Keeping tabs on how much electricity you use is a good way to save money on your utilities. But money expert Clark Howard says power companies who have to supply homes, businesses, factories and more have found the business to be much more complicated of late.
As a result, your power company may try to sell you on a rate option that helps them and (maybe) you. Here’s Clark’s take:
Who Should Sign Up for This Power Company Deal?
“So power companies are trying to shift some of the capacity burden to you and me, and they’re doing so with teasers that say, ‘Hey, we’re going to offer you this incredible deal on power and you, during certain times of the day, will get power nearly for free in return for other times of the day paying a much, much higher price than you do now,’” Clark says.
This is called “time-of-use metering.”
What Is Time-of-Use Metering?
According to the U.S. Department of Energy, time-of-use rates are those “where prices move at set times and amounts through the day – generally with an afternoon peak period, overnight off-peak hours, and two ‘shoulder’ periods in the hours in between.”
These time-of-use meters also have an additional wrinkle in certain parts of the country where power companies are trying to prevent brownouts or blackouts, according to Clark.
“They are offering you incentives where they take control of, as an example, your air conditioning and make you sweat a little when their capacity goes down when they just don’t have enough capacity left.”
This option, which is a form of time-variable pricing, is one we’ll talk about later. Right now, we’ll explain a bit more about time-of-use metering.
Time-of-Use Metering: Is It Worth It?
If you receive a mailer from your power company about switching to time-of-use metering, you may be tempted to take them up on it immediately, but Clark wants you to think about it.
“The problem for you and me as consumers with busy lives is can you truly manage the power use in your house?” Clark asks. “Because if you go to one of these time-of-use plans and you’re not able to actively manage the use of power in your house, all you’re doing is almost certainly raising what you pay for power at your house.”
How Time-of-Use Metering Can Cost You More Money
Clark says you’ll likely pay more money for your electricity if you don’t strategically pick the time to use the power you have under a time-of-use rate plan.
“So they may say, ‘OK, from 11 o’clock at night to 6 o’clock in the morning, we’re going to charge you a penny a kilowatt for your power and you’re like ‘Man, that’s like free!’ and it is virtually free power, but the rest of those 24 hours, you’re paying potentially a giant rate per kilowatt hour. And when is almost all power being used? The rest of those 24 hours.”
How Time-of-Use Metering Can Save You Money
On the other hand, Clark says if your lifestyle is such that it lends itself to you capitalizing by taking advantage of cheaper energy during offpeak periods, time-of-use metering can pay off.
“So some people are in a position – based on how they work, how they live, whatever – that this works great for you,” Clark says.
“Let’s say you have an electric vehicle, so you set it up when it only charges in those hours when power is virtually free. Then for you, it’s a steal, right? Well, you also have to think about when you’re doing laundry and when you’re doing other things in your home. And if you’re now working at home as a hybrid worker or whatever, and not having to go to the office, your power use during peak demand times may be much higher than it was when you used to go to an office.”

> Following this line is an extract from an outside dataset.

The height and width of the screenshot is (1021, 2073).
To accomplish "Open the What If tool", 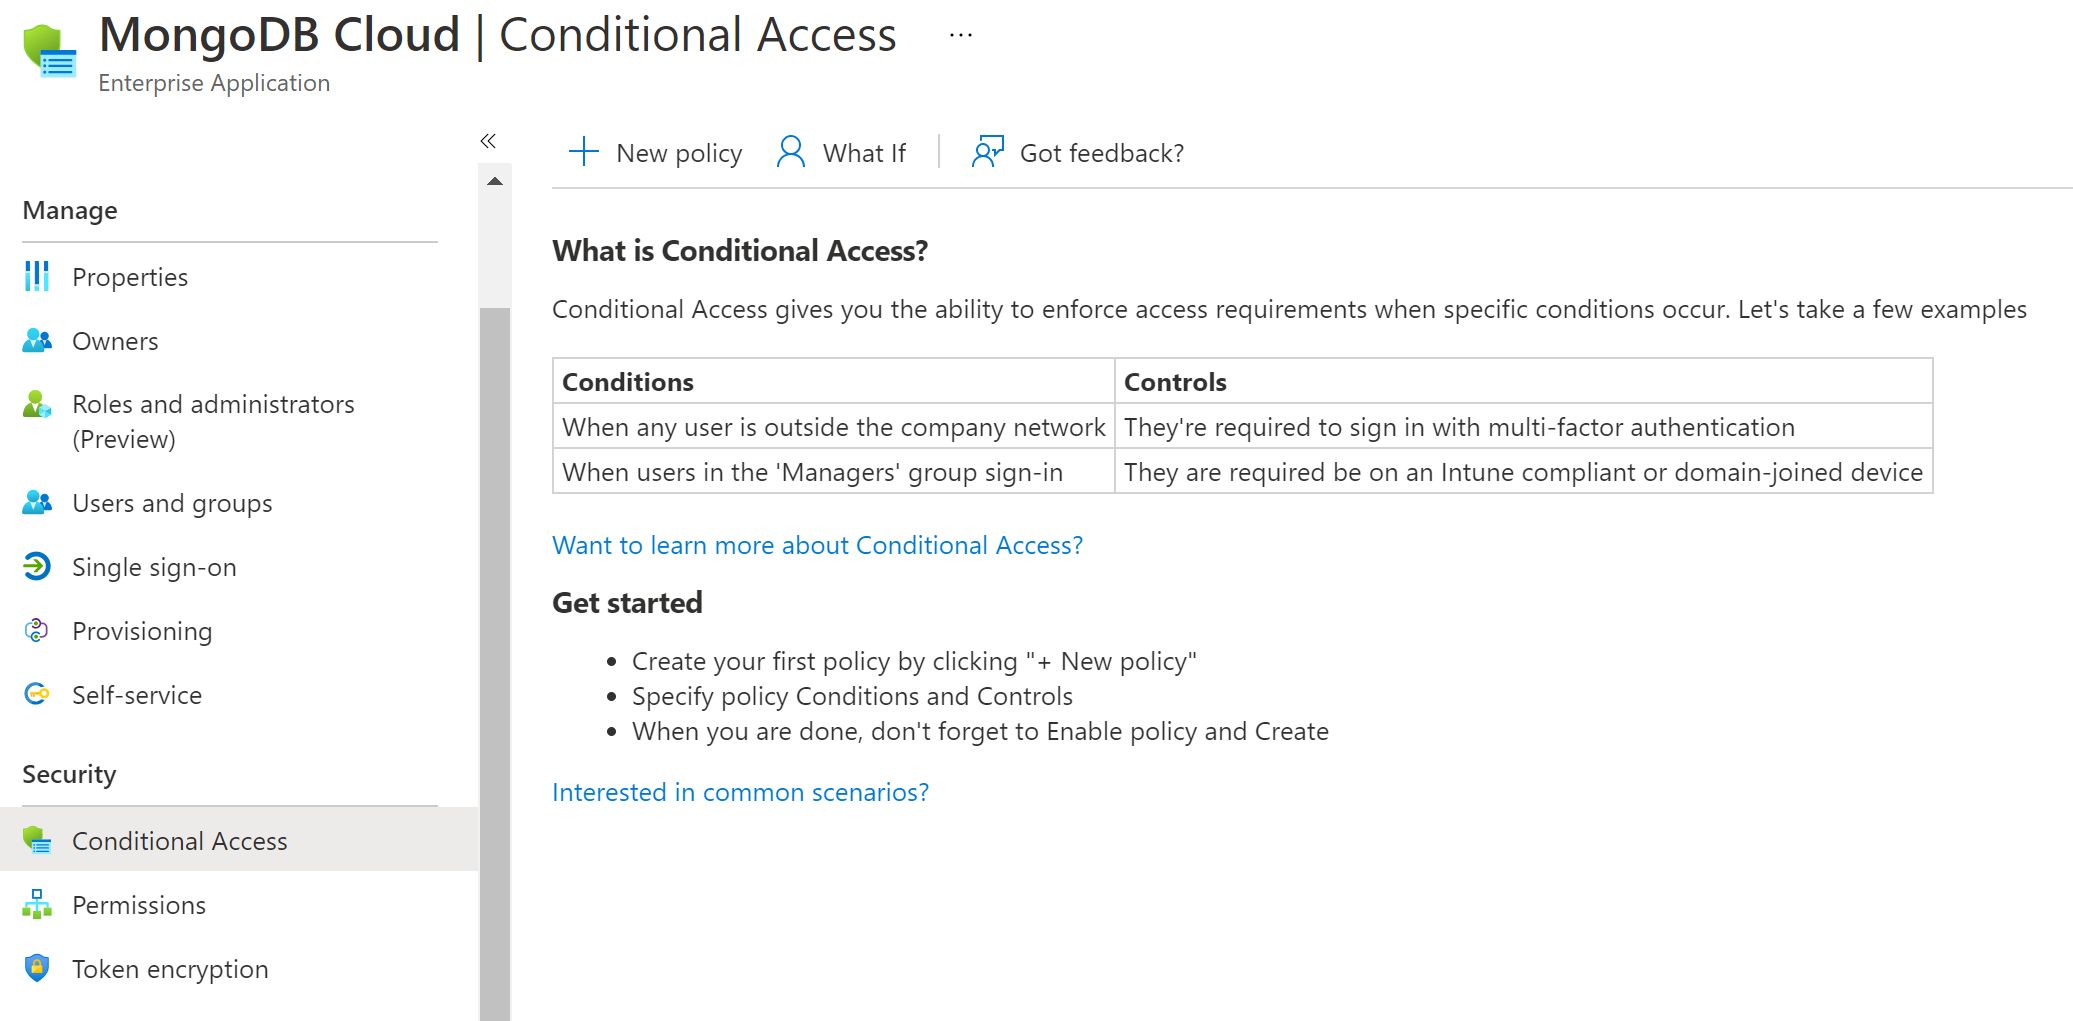I will coord(842,153).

Another Option: Time-Variable Pricing
Another wrinkle that the power company can offer you is one that involves time-variable pricing. Clark says this option involves “getting a discount for allowing the power company to take control of your air conditioning when they’re peaking – peaking is when they’re running out of available kilowatts and you’re facing the potential in your area or state of brownouts or blackouts, which can happen a number of places during a heatwave.”
Clark says when he’s participated in time-variable pricing, he’s been happy to do it along with reaping the benefits of the monetary incentives that power companies often add with it.

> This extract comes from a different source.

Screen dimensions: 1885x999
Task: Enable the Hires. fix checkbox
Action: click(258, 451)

“When demand was going crazy, they would turn my air conditioner off for a period of time and then it got hot in the house,” he says, “but I got a reward every time they needed to do that, I got a cash bonus.”

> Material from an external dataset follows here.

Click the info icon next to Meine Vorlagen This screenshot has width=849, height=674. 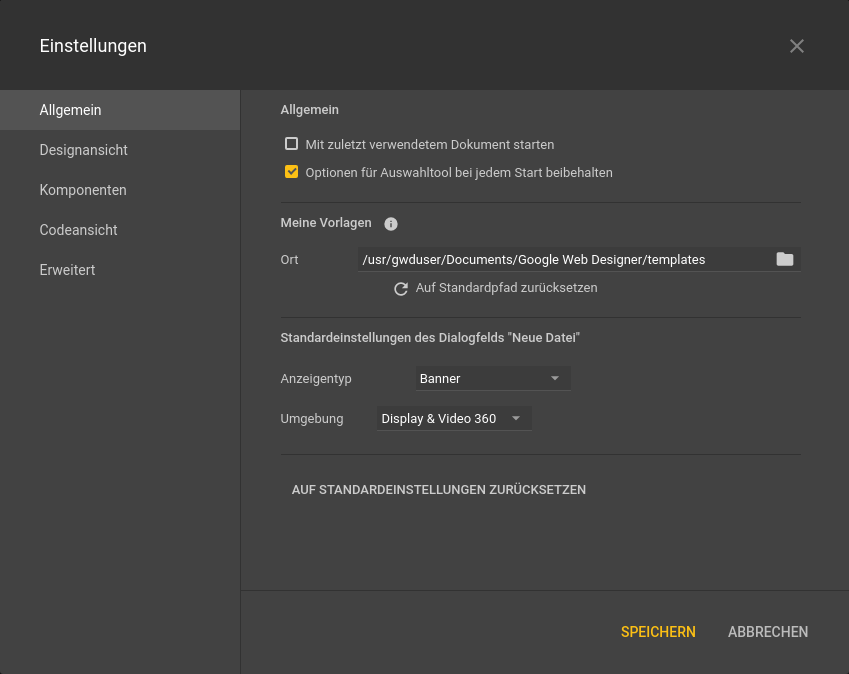point(390,224)
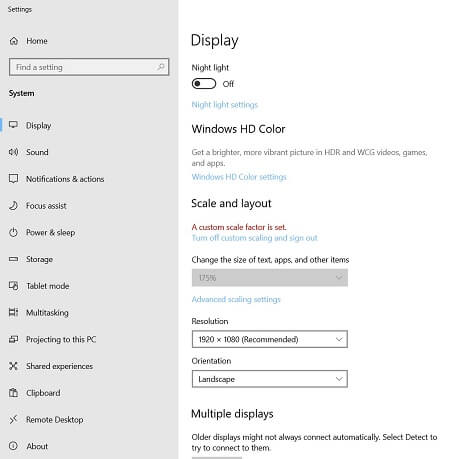Open the Storage drive icon
450x459 pixels.
coord(13,259)
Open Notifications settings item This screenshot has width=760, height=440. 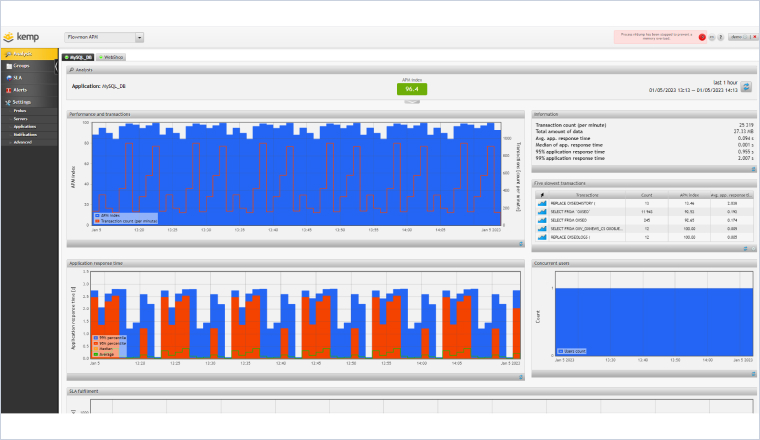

Clark says your power company is going to try its best to get you to sign up for a time-of-use metering plan, but you should weigh accepting one carefully before taking it.
“You’re going to get – potentially if you haven’t yet – fancy, colorful brochures in the mail, in the traditional mail, and email notifications offering you these time-of-use rate plans, but just know that it is the rare individual who ends up paying the same or less than before. Most people with time-of-use meters end up paying more. So you’ve got to know yourself and your own life situation before you accept one of these supposed bargains offers that turn out usually to be anything but a bargain.”
As for a time-variable plan that gives you a deal on your rate, he says, he has no problem with it and would do it again if it were offered where he lives now.
Not only did agreeing to a time-variable plan add to his bottom line, but “it helped the power grid stay more reliable,” Clark says. “That’s a case where my self-interest benefited and I was doing something good for the overall community. That I’m fine with, other than I was sweating a little.”